Element and text position data:
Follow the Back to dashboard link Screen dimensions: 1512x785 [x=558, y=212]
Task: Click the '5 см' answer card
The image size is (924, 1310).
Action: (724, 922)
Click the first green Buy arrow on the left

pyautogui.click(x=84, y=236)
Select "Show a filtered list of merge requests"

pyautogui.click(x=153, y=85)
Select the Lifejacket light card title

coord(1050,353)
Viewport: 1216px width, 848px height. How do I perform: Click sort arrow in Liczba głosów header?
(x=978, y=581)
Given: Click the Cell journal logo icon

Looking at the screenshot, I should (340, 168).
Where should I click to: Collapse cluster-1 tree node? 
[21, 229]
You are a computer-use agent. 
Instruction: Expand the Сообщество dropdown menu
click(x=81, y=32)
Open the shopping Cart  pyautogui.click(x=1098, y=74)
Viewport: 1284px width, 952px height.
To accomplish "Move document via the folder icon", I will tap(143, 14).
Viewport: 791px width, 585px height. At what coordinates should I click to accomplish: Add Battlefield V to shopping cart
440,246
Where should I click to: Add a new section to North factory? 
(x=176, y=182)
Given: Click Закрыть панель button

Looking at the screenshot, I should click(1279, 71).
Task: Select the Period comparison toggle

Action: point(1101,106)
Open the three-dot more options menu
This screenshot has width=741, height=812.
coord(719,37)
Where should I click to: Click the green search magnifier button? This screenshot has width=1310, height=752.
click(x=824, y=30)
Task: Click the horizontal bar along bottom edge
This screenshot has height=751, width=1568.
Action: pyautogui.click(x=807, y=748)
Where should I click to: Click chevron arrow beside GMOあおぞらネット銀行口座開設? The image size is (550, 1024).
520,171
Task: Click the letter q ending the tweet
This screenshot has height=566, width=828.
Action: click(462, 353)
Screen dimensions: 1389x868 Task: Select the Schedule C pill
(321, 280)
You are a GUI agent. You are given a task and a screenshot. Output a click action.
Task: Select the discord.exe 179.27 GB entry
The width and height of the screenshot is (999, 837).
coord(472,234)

**What you need to do**
Format the items above as a JSON list of strings with one string per line, omitting blank lines.

**Written answer**
[
  "Follow the Back to dashboard link Screen dimensions: 1512x785 [x=558, y=212]",
  "Task: Click the '5 см' answer card",
  "The image size is (924, 1310).",
  "Action: (724, 922)",
  "Click the first green Buy arrow on the left",
  "pyautogui.click(x=84, y=236)",
  "Select \"Show a filtered list of merge requests\"",
  "pyautogui.click(x=153, y=85)",
  "Select the Lifejacket light card title",
  "coord(1050,353)",
  "Viewport: 1216px width, 848px height. How do I perform: Click sort arrow in Liczba głosów header?",
  "(x=978, y=581)",
  "Given: Click the Cell journal logo icon",
  "Looking at the screenshot, I should (340, 168).",
  "Where should I click to: Collapse cluster-1 tree node? ",
  "[21, 229]",
  "You are a computer-use agent. ",
  "Instruction: Expand the Сообщество dropdown menu",
  "click(x=81, y=32)",
  "Open the shopping Cart  pyautogui.click(x=1098, y=74)",
  "Viewport: 1284px width, 952px height.",
  "To accomplish \"Move document via the folder icon\", I will tap(143, 14).",
  "Viewport: 791px width, 585px height. At what coordinates should I click to accomplish: Add Battlefield V to shopping cart",
  "440,246",
  "Where should I click to: Add a new section to North factory? ",
  "(x=176, y=182)",
  "Given: Click Закрыть панель button",
  "Looking at the screenshot, I should click(1279, 71).",
  "Task: Select the Period comparison toggle",
  "Action: point(1101,106)",
  "Open the three-dot more options menu",
  "This screenshot has width=741, height=812.",
  "coord(719,37)",
  "Where should I click to: Click the green search magnifier button? This screenshot has width=1310, height=752.",
  "click(x=824, y=30)",
  "Task: Click the horizontal bar along bottom edge",
  "This screenshot has height=751, width=1568.",
  "Action: pyautogui.click(x=807, y=748)",
  "Where should I click to: Click chevron arrow beside GMOあおぞらネット銀行口座開設? The image size is (550, 1024).",
  "520,171",
  "Task: Click the letter q ending the tweet",
  "This screenshot has height=566, width=828.",
  "Action: click(462, 353)",
  "Screen dimensions: 1389x868 Task: Select the Schedule C pill",
  "(321, 280)",
  "You are a GUI agent. You are given a task and a screenshot. Output a click action.",
  "Task: Select the discord.exe 179.27 GB entry",
  "The width and height of the screenshot is (999, 837).",
  "coord(472,234)"
]